Provided data ▸

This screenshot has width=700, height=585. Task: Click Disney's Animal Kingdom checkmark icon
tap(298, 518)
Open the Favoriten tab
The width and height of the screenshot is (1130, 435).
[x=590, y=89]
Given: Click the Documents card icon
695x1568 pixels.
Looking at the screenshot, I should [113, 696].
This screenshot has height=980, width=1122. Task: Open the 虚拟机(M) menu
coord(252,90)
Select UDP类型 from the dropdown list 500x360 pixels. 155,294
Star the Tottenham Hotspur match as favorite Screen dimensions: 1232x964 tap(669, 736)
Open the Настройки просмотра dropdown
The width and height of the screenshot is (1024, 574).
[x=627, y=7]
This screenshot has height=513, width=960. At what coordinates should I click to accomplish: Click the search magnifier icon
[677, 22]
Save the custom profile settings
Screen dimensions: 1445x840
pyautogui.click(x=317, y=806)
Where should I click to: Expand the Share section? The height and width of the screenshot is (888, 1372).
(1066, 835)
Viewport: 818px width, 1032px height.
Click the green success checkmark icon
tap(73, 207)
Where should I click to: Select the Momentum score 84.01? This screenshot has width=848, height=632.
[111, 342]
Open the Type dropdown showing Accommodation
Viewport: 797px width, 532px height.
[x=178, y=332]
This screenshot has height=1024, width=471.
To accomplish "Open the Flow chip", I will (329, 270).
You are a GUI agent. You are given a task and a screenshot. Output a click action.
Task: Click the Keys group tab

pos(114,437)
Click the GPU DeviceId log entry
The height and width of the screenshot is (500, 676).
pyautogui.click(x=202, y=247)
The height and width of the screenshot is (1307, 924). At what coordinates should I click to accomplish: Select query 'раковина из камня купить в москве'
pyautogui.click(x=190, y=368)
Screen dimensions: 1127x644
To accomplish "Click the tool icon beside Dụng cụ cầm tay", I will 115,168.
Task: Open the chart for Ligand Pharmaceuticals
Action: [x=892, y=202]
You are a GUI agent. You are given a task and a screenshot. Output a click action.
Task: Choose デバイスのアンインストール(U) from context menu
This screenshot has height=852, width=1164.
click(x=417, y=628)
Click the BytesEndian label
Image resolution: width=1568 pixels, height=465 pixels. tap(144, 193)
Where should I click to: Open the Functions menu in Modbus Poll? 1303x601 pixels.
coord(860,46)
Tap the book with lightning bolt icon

Exercise goal ▸ Every entry must be set down again exactly as it reads.

Response for this exercise ▸
This screenshot has width=700, height=585. Task: Click Disney's Animal Kingdom checkmark icon
tap(298, 518)
Open the Favoriten tab
The width and height of the screenshot is (1130, 435).
[x=590, y=89]
Given: Click the Documents card icon
695x1568 pixels.
Looking at the screenshot, I should [113, 696].
This screenshot has height=980, width=1122. Task: Open the 虚拟机(M) menu
coord(252,90)
Select UDP类型 from the dropdown list 500x360 pixels. 155,294
Star the Tottenham Hotspur match as favorite Screen dimensions: 1232x964 tap(669, 736)
Open the Настройки просмотра dropdown
The width and height of the screenshot is (1024, 574).
[x=627, y=7]
This screenshot has height=513, width=960. At what coordinates should I click to accomplish: Click the search magnifier icon
[677, 22]
Save the custom profile settings
Screen dimensions: 1445x840
pyautogui.click(x=317, y=806)
Where should I click to: Expand the Share section? The height and width of the screenshot is (888, 1372).
(1066, 835)
Viewport: 818px width, 1032px height.
Click the green success checkmark icon
tap(73, 207)
Where should I click to: Select the Momentum score 84.01? This screenshot has width=848, height=632.
[111, 342]
Open the Type dropdown showing Accommodation
Viewport: 797px width, 532px height.
[x=178, y=332]
This screenshot has height=1024, width=471.
To accomplish "Open the Flow chip", I will (329, 270).
You are a GUI agent. You are given a task and a screenshot. Output a click action.
Task: Click the Keys group tab

pos(114,437)
Click the GPU DeviceId log entry
The height and width of the screenshot is (500, 676).
pyautogui.click(x=202, y=247)
The height and width of the screenshot is (1307, 924). At what coordinates should I click to accomplish: Select query 'раковина из камня купить в москве'
pyautogui.click(x=190, y=368)
Screen dimensions: 1127x644
To accomplish "Click the tool icon beside Dụng cụ cầm tay", I will 115,168.
Task: Open the chart for Ligand Pharmaceuticals
Action: [x=892, y=202]
You are a GUI agent. You are given a task and a screenshot. Output a click action.
Task: Choose デバイスのアンインストール(U) from context menu
This screenshot has height=852, width=1164.
click(x=417, y=628)
Click the BytesEndian label
Image resolution: width=1568 pixels, height=465 pixels. tap(144, 193)
Where should I click to: Open the Functions menu in Modbus Poll? 1303x601 pixels.
coord(860,46)
Tap the book with lightning bolt icon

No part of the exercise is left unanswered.